In an off-market transaction, Lefko and Asher also negotiated the sale of a 6,360-square-foot newly-renovated multi-tenant pad building situated on .58 acres along a major retail corridor in Raytown, Missouri. Built in 2015, the 100-percent-occupied building is located at 9105 East 350 Highway in Raytown, nine miles from downtown Kansas City. The property is occupied by three tenants: AT&T, Domino’s and Great Clips. Lefko and Asher represented the buyer, National Realty Group, Inc. based in Los Angeles. The seller, a private developer based in Kansas City, represented itself. The sale price was $2,030,000.
“We identified an off-market property for a 1031 exchange buyer with 15 days left to find a property. We were also able to procure a better-than-market financing through a local relationship bank,” said Lefko.
Like the Grandview property, the Raytown pad building tenants have long-term leases with increases and enjoy excellent visibility along Highway 350. “This property also accomplished the desired cash flow for the buyer,” Asher added.

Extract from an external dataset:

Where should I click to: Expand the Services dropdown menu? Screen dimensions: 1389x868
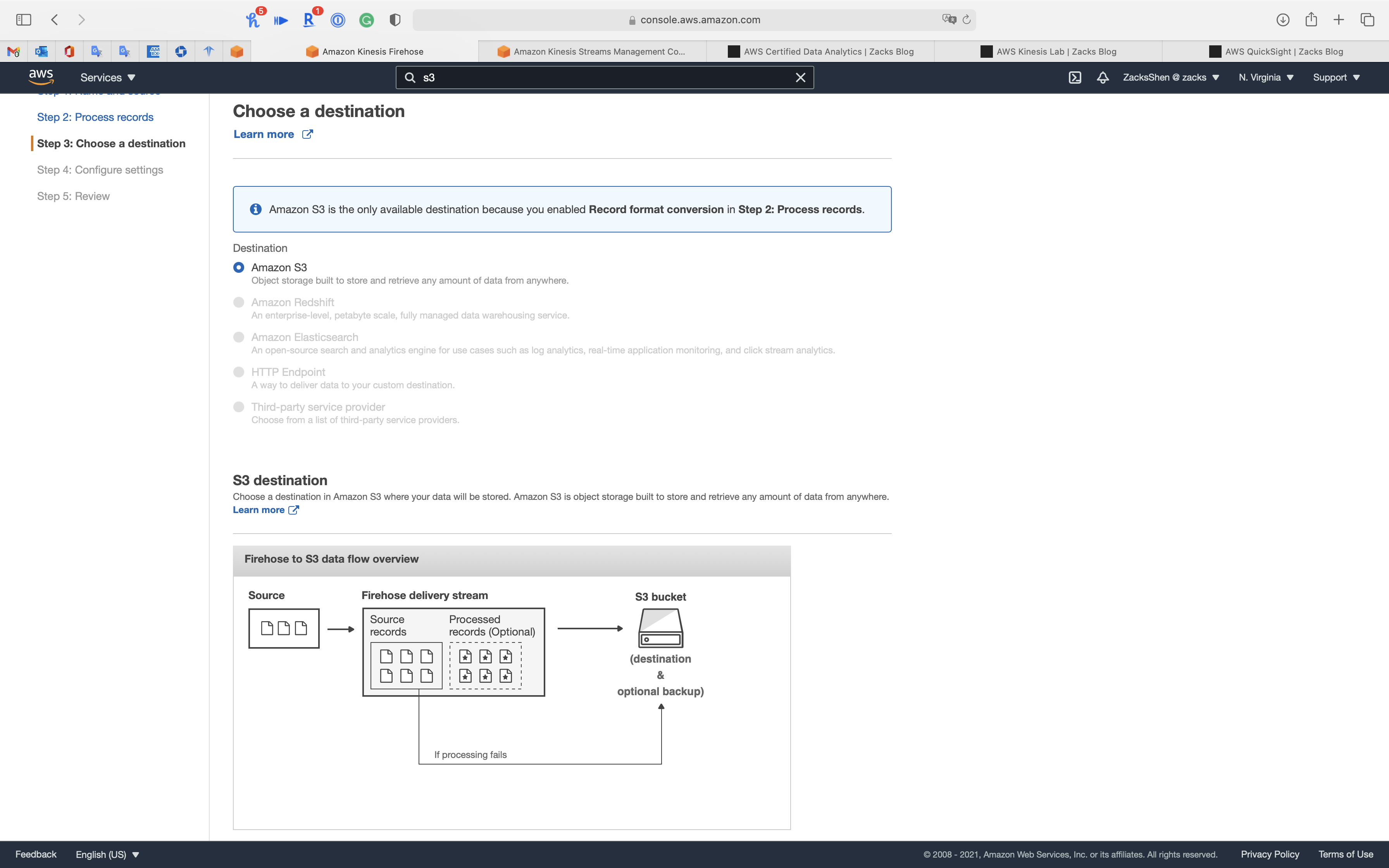coord(107,78)
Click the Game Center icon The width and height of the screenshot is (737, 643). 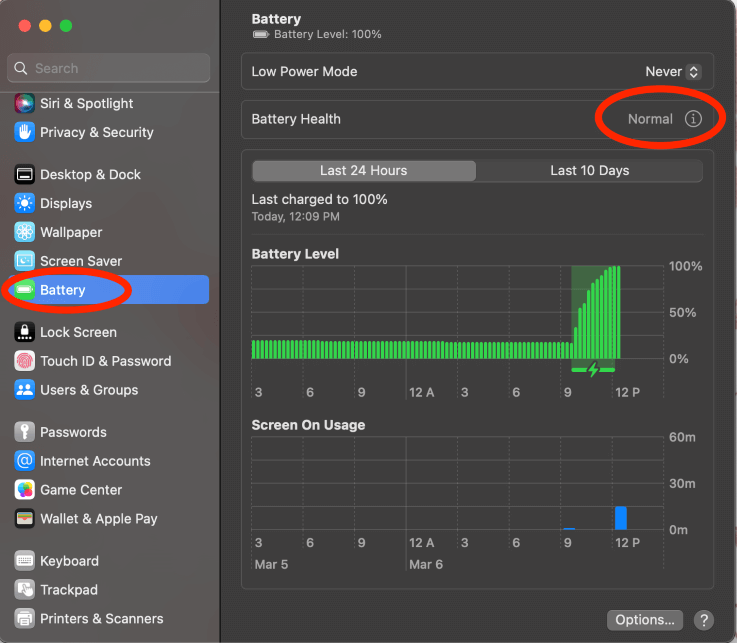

“We are continuing to see California buyers come to the Midwest in search of investment properties that are new construction, multi-tenant retail pads leased to high-quality tenants and they are setting the market for these types of properties,” said Lefko. “Using the Kansas City market as an example, according to CoStar, over the last two years, 75 percent of the multi-tenant pads sold (under a 7.50 percent cap rate) were sold to California-based buyers.”